### Data for review
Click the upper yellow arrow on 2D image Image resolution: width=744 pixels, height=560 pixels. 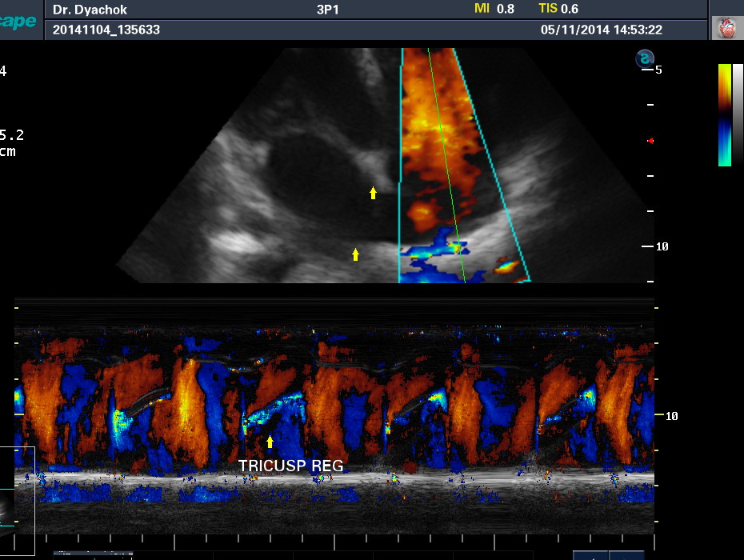click(373, 193)
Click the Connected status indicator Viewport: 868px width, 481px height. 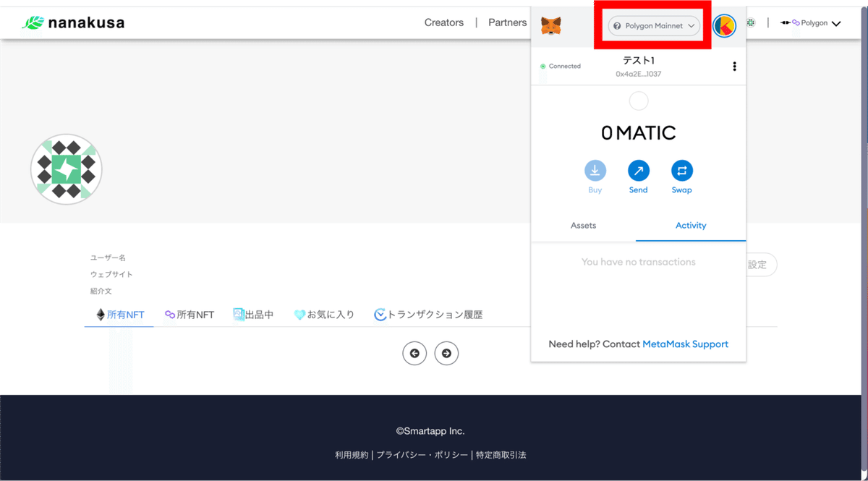[562, 66]
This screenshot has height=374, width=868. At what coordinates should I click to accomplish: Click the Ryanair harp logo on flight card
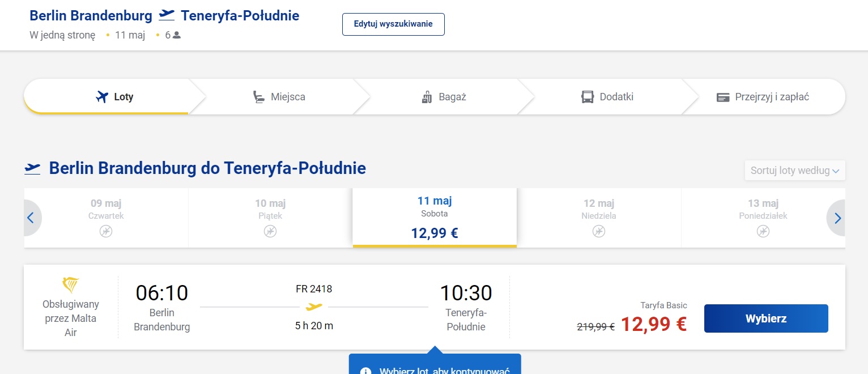point(71,285)
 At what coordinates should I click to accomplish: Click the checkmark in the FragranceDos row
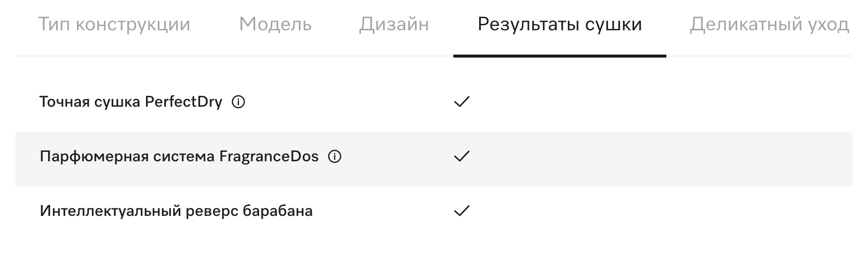click(462, 157)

### Work instructions
Only the lines from the one containing "This screenshot has" through the end of the data above are to be output, exactly and without pictures.

### Reply to the task
This screenshot has height=374, width=868. At what coordinates should I click to accomplish: Click the Ryanair harp logo on flight card
point(71,285)
 At what coordinates should I click to accomplish: Click the checkmark in the FragranceDos row
click(462, 157)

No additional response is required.